Task requirements: Output every line of the data below without any changes, from the line containing "Creating and managing documents (952, 97)" down to the line containing "イベント一覧 (294, 483)", with both of those lines included.
————————
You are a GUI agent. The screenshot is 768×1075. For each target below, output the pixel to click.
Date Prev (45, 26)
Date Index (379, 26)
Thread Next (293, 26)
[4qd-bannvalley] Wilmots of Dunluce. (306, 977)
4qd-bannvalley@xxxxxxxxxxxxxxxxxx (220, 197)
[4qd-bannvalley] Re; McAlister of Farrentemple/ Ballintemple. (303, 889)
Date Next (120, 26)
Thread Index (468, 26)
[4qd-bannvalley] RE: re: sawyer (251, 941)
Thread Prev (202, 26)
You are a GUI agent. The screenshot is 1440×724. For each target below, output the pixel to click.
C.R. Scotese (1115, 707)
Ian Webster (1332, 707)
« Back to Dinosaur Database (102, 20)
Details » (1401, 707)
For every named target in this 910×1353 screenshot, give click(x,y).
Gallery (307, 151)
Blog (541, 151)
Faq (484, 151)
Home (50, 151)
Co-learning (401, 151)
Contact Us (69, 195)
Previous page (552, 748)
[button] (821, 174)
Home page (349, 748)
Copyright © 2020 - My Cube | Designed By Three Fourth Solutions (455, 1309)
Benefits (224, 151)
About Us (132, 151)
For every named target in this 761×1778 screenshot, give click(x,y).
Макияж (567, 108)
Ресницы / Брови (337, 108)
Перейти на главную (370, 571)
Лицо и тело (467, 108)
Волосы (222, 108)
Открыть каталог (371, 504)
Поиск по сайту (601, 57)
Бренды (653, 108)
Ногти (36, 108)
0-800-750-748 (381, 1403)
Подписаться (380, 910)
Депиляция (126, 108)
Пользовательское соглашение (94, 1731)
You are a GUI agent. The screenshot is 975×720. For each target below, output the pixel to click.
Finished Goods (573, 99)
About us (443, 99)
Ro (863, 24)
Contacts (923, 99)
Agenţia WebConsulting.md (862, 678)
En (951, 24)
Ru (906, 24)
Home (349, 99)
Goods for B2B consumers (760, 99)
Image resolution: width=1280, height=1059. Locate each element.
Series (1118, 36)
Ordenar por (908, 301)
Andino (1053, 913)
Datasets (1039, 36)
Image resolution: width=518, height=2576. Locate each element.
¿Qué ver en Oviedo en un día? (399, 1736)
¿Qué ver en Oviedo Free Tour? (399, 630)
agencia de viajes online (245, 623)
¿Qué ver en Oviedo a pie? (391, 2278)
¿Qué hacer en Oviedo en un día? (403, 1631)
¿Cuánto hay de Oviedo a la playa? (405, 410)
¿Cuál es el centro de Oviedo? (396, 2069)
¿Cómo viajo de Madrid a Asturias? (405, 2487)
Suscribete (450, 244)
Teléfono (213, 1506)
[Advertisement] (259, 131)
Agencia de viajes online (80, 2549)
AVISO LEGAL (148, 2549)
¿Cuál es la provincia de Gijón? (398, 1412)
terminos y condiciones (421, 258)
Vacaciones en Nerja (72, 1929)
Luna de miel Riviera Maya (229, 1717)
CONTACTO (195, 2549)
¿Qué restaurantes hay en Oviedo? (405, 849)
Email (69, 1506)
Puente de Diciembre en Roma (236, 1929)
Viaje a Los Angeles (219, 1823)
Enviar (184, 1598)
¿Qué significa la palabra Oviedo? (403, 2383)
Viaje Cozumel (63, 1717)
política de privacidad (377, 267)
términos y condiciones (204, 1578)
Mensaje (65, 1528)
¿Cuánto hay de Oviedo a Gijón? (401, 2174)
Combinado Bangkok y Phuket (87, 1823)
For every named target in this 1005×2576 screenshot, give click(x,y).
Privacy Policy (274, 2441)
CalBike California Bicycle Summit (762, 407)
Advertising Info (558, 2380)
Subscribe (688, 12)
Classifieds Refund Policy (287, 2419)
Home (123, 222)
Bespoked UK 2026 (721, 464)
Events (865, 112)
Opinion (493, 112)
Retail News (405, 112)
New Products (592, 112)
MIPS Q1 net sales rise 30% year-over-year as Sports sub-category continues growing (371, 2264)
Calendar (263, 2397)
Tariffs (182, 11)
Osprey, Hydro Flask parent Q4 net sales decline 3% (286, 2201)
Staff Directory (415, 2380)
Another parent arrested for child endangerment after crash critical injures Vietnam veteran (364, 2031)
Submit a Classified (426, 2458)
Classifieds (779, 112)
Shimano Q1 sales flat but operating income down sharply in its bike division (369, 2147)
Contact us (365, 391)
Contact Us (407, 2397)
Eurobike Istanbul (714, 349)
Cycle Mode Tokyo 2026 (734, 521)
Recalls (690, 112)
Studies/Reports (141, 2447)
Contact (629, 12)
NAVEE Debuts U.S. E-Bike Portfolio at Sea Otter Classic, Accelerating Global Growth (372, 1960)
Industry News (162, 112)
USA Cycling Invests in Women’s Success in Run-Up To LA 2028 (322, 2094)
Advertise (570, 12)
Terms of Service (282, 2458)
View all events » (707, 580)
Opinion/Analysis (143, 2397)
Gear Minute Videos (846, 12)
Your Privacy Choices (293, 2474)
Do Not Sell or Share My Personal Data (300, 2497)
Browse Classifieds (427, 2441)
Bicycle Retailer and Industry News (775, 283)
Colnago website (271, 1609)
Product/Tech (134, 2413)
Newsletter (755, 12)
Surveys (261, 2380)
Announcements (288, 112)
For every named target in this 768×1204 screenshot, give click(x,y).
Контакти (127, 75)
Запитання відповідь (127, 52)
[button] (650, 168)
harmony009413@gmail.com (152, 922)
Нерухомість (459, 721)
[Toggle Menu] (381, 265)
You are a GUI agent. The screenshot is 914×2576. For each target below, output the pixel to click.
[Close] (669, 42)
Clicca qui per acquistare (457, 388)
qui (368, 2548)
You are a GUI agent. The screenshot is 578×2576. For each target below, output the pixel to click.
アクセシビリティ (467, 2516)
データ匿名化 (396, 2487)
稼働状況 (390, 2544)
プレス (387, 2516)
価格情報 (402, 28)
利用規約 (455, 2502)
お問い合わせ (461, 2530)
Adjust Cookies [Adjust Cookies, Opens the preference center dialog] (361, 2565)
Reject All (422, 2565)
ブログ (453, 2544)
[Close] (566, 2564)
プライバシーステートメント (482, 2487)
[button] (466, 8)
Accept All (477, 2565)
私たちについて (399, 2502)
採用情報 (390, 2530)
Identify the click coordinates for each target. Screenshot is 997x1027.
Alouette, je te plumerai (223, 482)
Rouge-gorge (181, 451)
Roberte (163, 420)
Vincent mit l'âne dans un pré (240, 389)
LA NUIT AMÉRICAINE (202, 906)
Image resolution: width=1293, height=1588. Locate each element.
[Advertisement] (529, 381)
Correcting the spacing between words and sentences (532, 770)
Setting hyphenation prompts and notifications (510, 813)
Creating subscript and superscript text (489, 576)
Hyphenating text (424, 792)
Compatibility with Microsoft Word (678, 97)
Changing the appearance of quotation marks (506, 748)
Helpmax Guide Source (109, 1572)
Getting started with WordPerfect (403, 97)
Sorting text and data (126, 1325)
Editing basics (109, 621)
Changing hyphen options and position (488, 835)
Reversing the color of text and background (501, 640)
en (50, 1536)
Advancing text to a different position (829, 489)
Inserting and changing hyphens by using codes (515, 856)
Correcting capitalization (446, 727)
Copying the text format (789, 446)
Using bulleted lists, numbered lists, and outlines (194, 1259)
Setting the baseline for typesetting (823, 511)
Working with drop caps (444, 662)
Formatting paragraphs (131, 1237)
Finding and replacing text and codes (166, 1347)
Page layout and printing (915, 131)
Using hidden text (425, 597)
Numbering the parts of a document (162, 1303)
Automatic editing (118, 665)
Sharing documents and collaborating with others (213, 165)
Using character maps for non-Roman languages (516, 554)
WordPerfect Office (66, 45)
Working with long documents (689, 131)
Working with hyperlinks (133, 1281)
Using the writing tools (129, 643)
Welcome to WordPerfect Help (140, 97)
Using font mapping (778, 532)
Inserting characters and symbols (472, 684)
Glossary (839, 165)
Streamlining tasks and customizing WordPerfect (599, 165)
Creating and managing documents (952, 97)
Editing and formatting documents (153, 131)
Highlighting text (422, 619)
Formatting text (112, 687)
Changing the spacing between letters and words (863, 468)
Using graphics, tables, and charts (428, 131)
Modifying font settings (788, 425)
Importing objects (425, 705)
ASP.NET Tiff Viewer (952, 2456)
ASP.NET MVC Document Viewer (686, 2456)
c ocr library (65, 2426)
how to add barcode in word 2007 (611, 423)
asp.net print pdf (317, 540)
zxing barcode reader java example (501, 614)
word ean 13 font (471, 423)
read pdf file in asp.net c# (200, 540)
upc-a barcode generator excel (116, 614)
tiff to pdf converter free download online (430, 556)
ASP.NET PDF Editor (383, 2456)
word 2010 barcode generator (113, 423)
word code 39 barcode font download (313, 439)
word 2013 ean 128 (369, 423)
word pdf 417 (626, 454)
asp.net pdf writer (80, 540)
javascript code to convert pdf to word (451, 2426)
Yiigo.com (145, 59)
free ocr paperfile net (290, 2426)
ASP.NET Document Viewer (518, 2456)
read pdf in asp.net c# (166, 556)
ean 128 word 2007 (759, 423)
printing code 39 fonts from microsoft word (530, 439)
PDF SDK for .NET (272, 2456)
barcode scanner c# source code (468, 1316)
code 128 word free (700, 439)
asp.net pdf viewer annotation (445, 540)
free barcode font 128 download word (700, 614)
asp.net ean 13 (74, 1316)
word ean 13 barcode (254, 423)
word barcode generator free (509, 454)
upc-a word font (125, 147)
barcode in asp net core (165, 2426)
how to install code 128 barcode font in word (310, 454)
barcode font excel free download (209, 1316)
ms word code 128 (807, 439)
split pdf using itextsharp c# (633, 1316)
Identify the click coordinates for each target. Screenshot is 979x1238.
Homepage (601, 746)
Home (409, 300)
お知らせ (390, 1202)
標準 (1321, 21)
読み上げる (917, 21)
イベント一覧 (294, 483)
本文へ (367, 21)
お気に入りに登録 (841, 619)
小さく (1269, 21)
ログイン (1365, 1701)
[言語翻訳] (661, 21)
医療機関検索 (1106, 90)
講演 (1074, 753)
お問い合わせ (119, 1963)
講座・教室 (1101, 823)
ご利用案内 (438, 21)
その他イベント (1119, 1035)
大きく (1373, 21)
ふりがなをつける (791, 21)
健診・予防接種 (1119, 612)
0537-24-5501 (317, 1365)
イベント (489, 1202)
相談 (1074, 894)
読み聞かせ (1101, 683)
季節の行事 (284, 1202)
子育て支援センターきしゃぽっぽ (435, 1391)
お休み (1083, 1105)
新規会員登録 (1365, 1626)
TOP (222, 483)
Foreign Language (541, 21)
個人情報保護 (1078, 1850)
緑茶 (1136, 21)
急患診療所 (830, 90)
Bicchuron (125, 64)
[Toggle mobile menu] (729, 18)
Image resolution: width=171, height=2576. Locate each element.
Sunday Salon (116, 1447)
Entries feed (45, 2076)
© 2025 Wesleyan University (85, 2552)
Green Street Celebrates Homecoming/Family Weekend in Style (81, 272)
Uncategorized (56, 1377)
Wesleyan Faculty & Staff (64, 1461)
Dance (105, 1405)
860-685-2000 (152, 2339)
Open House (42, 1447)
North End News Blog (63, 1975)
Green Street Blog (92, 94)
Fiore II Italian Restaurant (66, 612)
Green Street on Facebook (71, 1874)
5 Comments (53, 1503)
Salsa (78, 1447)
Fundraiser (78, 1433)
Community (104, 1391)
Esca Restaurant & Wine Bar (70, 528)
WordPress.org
————————
The output:
Creating and managing documents (952, 97)
Editing and formatting documents (153, 131)
Highlighting text (422, 619)
Formatting text (112, 687)
Changing the spacing between letters and words (863, 468)
Using graphics, tables, and charts (428, 131)
Modifying font settings (788, 425)
Importing objects (425, 705)
ASP.NET Tiff Viewer (952, 2456)
ASP.NET MVC Document Viewer (686, 2456)
c ocr library (65, 2426)
how to add barcode in word 2007 (611, 423)
asp.net print pdf (317, 540)
zxing barcode reader java example (501, 614)
word ean 13 font (471, 423)
read pdf file in asp.net c# (200, 540)
upc-a barcode generator excel (116, 614)
tiff to pdf converter free download online (430, 556)
ASP.NET PDF Editor (383, 2456)
word 2010 barcode generator (113, 423)
word code 39 barcode font download (313, 439)
word 2013 ean 128 (369, 423)
word pdf 417 (626, 454)
asp.net pdf writer (80, 540)
javascript code to convert pdf to word (451, 2426)
Yiigo.com (145, 59)
free ocr paperfile net (290, 2426)
ASP.NET Document Viewer (518, 2456)
read pdf in asp.net c# (166, 556)
ean 128 word 2007 (759, 423)
printing code 39 fonts from microsoft word (530, 439)
PDF SDK for .NET (272, 2456)
barcode scanner c# source code (468, 1316)
code 128 word free (700, 439)
asp.net pdf viewer annotation (445, 540)
free barcode font 128 download word (700, 614)
asp.net ean 13 (74, 1316)
word ean 13 barcode (254, 423)
word barcode generator free (509, 454)
upc-a word font (125, 147)
barcode in asp net core (165, 2426)
how to install code 128 barcode font in word (310, 454)
barcode font excel free download (209, 1316)
ms word code 128 (807, 439)
split pdf using itextsharp c# (633, 1316)
Identify the click coordinates for each target. Screenshot is 979x1238.
Homepage (601, 746)
Home (409, 300)
お知らせ (390, 1202)
標準 (1321, 21)
読み上げる (917, 21)
イベント一覧 (294, 483)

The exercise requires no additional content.